Either could have a stronger economy due to any number of factors but all else being equal a unified earth could potentially create a more stable sustained economy from being able to look at all the data and organize things accordingly though a certain degree of cooperation among nations would have a similar effect.

We manage to fester with corruption even with outsiders to band together against, it's just human shit.

People a hundred times smarter than anyone who has ever posted on Veeky Forums have been arguing over this for years

Neither option makes either outcome more likely.

Unified planet; singleton doesn't imply communism.

The biggest driver of economic growth, at its core, is diversification and specialization. If a world government were capable of a style of governance that was decentralized enough to allow for regional specialization, it could work, but we since can't even get a continental-level authority before legions of bored politicians begin ruling what kind of shape bananas ought to have, it seems doubtful.

This is actually why I believe that space colonies would eventually group to be more powerful than Earth, despite Earth having the head start.

Colonies that grow to take over a whole planet will have a planet that has always known a single authority structure. There will still be friction and conflict, because humans by humans, but they won't have the thousands of years of dickstabbing that Earth has in its history.

And because the planet grew out from a single source, rather than arising from a bunch of competing ones, the central authority has basically always been in charge and civilization of the planet has only grown as fast as the authority has been able to manage it, by definition. Not because the authority has totalitarian control, but because colonizing an alien worlds is HARD. Any colonists that went off to try and make their own go of it without the authority almost certainly died because they didn't have the logistics or resources for surviving on an alien world.

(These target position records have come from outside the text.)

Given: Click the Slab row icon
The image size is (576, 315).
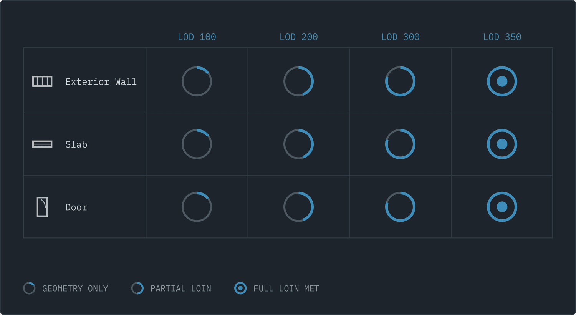Looking at the screenshot, I should 42,144.
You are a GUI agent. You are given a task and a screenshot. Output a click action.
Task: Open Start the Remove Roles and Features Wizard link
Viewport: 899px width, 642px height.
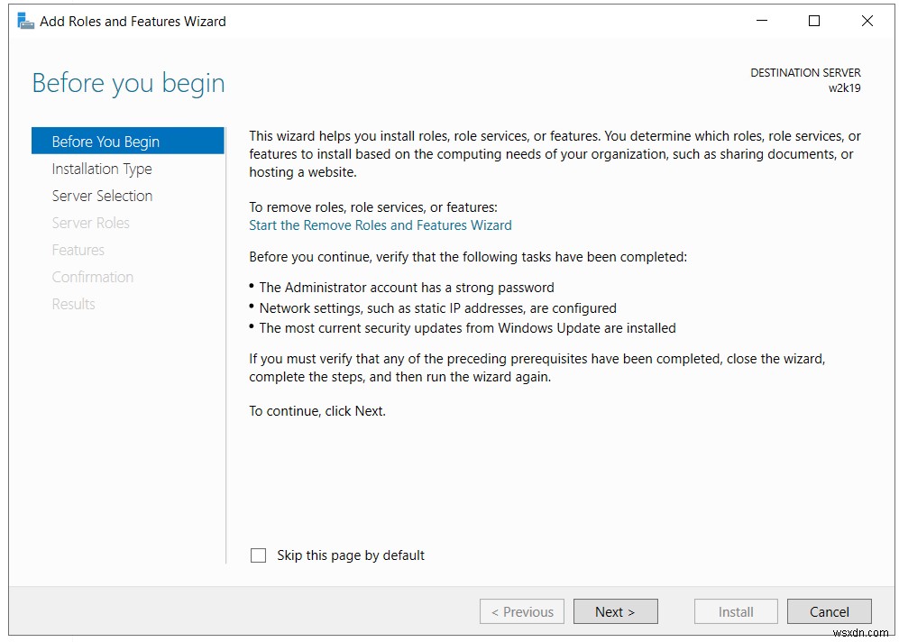(x=380, y=225)
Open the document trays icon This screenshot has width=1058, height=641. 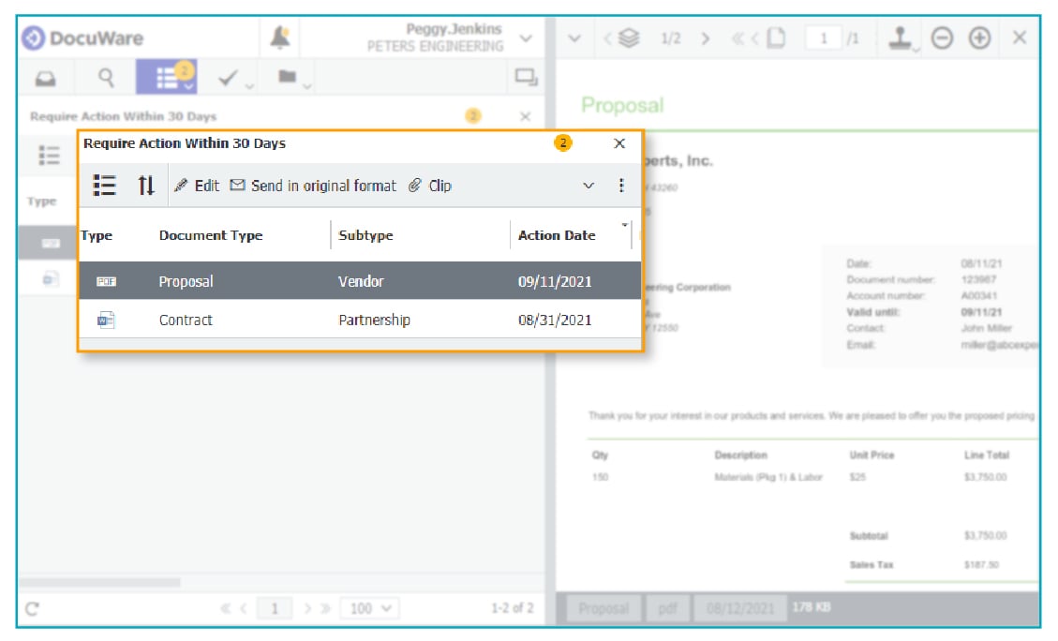(x=45, y=79)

Earth will never unify. Its a pipe dream. But an offworld colony can START unified, and stay that way. And a nation that controls a planet will eventually be stronger than the planet that has hundreds of infighting nations.

Thats...an interesting take on human nature. But it still doesn't really address the issue. Any sort of one world government would need to either avoid the temptation to over-legislate, something that it commonly fails to do even on smaller-scales here on Earth, or legislate absolutely perfectly, to somehow predict exactly what specialization levels each and every resource and person would need to commit to. On the off chance you don't fully realize how mindbogglingly complex an economy would be to micromanage, I'd recommend you google and read "I, pencil".

>manned human colonies
Not going to happen, it will all be robots, unless we get robot's asking for equal rights and participating in our economies as actual members and not as slaves.

You're expecting planets to be colonized by a single country to create some sort of homogenity, which will not happen. And factionalism has a good chance of fracturing them across a span of multiple generations.

Also, colonies are not going to outbreed Earth. Post-industrial countries have population growth rates in the negatives. Colonies are unlikely grow at any appreciable rate, beyond migration from a variety of Earth cultures.

In any case, its not like this solar system's planets can support any amount of humans without building habitats. You can't really terraform them either; Mars can't sustain neither water nor a breathable atmosphere across long term. Venus is too close to sun.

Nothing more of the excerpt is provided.